Forum ini dihadiri Gubernur Sulawesi Utara bersama para bupati dan wali kota se-Sulut, Direktur Koordinasi dan Supervisi Wilayah IV KPK RI, Staf Khusus Menteri ATR/BPN, Kepala Kantor Wilayah ATR/BPN Sulut beserta jajaran kepala kantor pertanahan kabupaten/kota, serta Kepala Perwakilan Ombudsman RI Provinsi Sulawesi Utara.

Rapat koordinasi tersebut menjadi ajang penguatan sinergi pemerintah pusat dan daerah untuk membangun layanan pertanahan yang modern, akuntabel, dan berpihak pada kepentingan masyarakat.
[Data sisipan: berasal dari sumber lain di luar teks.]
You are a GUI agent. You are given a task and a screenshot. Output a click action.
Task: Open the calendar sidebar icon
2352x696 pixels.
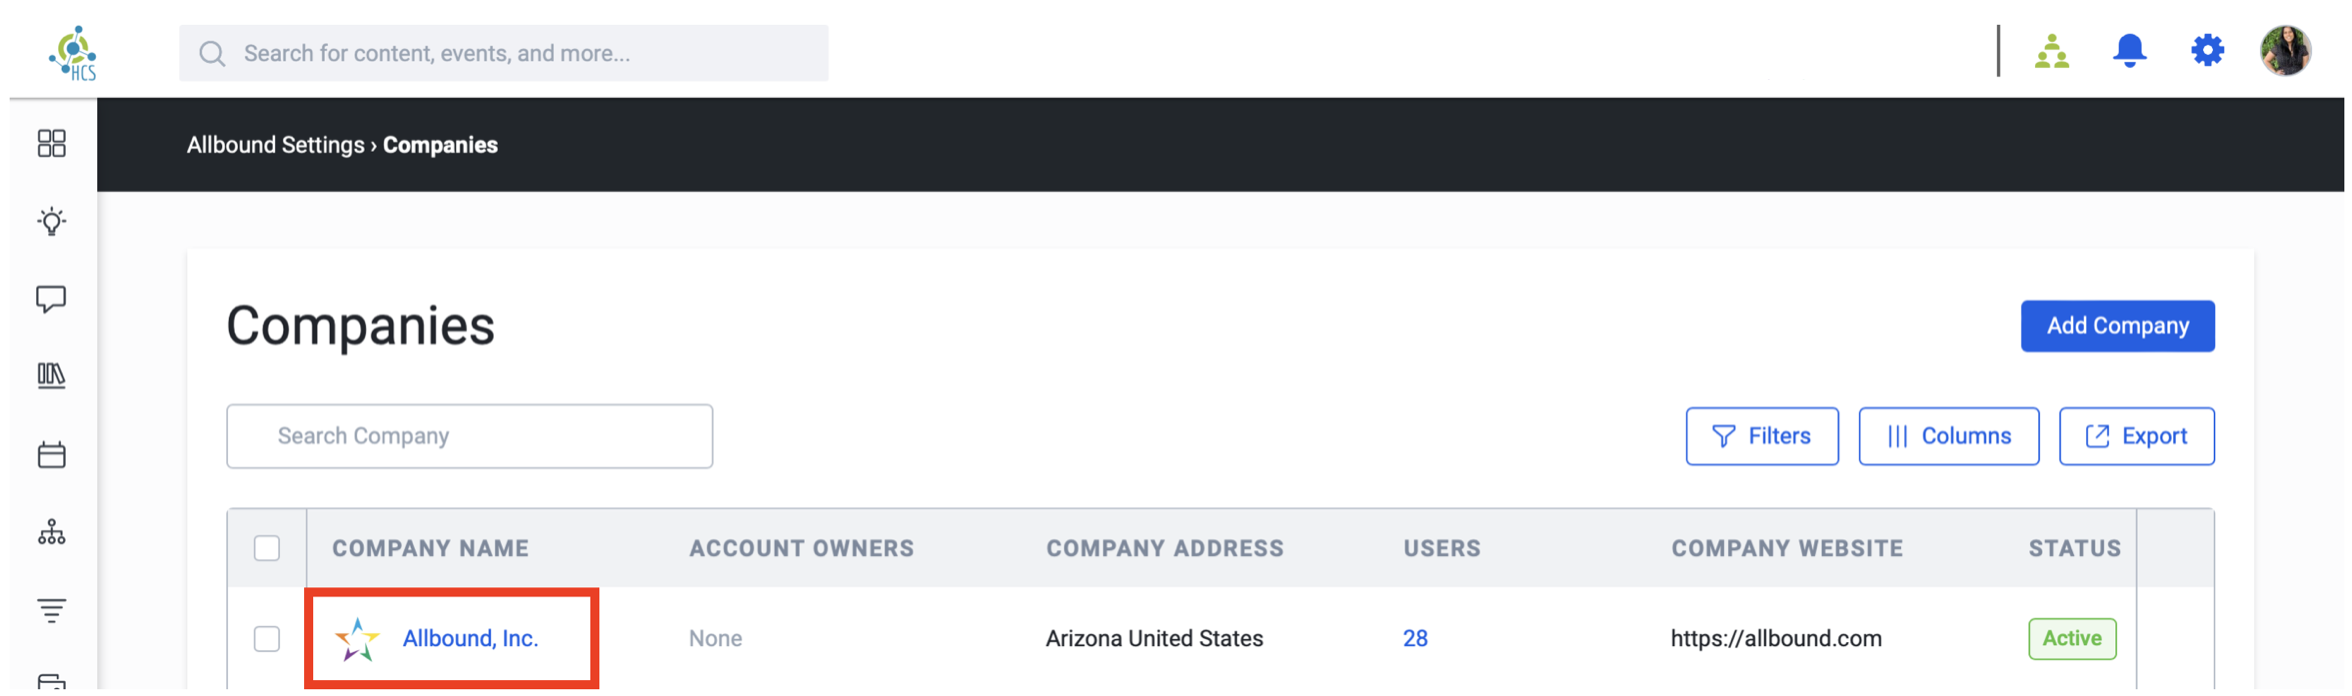pos(51,455)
Dalam kesempatan itu, KPK dan ATR/BPN memperkenalkan sembilan paket program unggulan yang akan diterapkan di pemerintah daerah sebagai bagian dari upaya pencegahan korupsi di sektor pertanahan dan tata ruang.

Program prioritas yang dipaparkan antara lain integrasi Nomor Induk Berusaha (NIB) dan Nomor Objek Pajak (NOP), integrasi layanan pertanahan dengan Mal Pelayanan Publik, percepatan pendaftaran tanah, serta percepatan penyusunan Rencana Detail Tata Ruang (RDTR) yang terintegrasi dengan sistem Online Single Submission (OSS).

Selain itu, pemerintah daerah didorong menjalankan sensus pertanahan berbasis geospasial, mengintegrasikan Kawasan Pertanian Pangan Berkelanjutan (KP2B/LP2B) dalam RTRW, mengoptimalkan peran Gugus Tugas Reforma Agraria (GTRA), mengembangkan Zona Nilai Tanah (ZNT), serta melakukan konsolidasi tanah untuk mendukung pembangunan daerah.

KPK menilai paket program tersebut penting untuk memperkuat sistem pengawasan sekaligus mencegah praktik penyimpangan dalam pelayanan publik bidang pertanahan yang selama ini dinilai rawan konflik dan penyalahgunaan kewenangan. Implementasi program juga diharapkan mendukung transparansi, meningkatkan Pendapatan Asli Daerah (PAD), mempercepat proses perizinan investasi, serta memperbaiki tata kelola aset pemerintah daerah secara berkelanjutan.

Rangkaian kegiatan tidak hanya berisi pemaparan materi dan program strategis, tetapi juga penandatanganan komitmen bersama antara kepala daerah dan kepala kantor pertanahan sebagai bentuk keseriusan mendukung reformasi pelayanan pertanahan di Sulawesi Utara.

Agenda kemudian dilanjutkan dengan rapat teknis yang melibatkan perangkat daerah terkait untuk membahas langkah implementasi serta rencana tindak lanjut di masing-masing wilayah. Kehadiran para kepala daerah dalam forum tersebut mencerminkan kesamaan visi antara pemerintah pusat dan daerah untuk mewujudkan pelayanan publik yang profesional, transparan, dan berintegritas.

KPK juga menegaskan sektor pertanahan merupakan bidang strategis yang berpengaruh terhadap investasi, pertumbuhan ekonomi, dan stabilitas sosial. Karena itu, tata kelola yang baik dipandang sebagai kebutuhan untuk meminimalkan konflik agraria dan praktik korupsi.

Melalui kolaborasi lintas sektor ini, pemerintah berharap pelayanan pertanahan di Sulawesi Utara semakin cepat, mudah, dan terpercaya, sekaligus memberikan kepastian hukum bagi masyarakat maupun investor. Reformasi tata ruang yang terintegrasi juga diyakini dapat memperkuat arah pembangunan daerah agar lebih terencana, berkelanjutan, dan memberi manfaat bagi kesejahteraan masyarakat.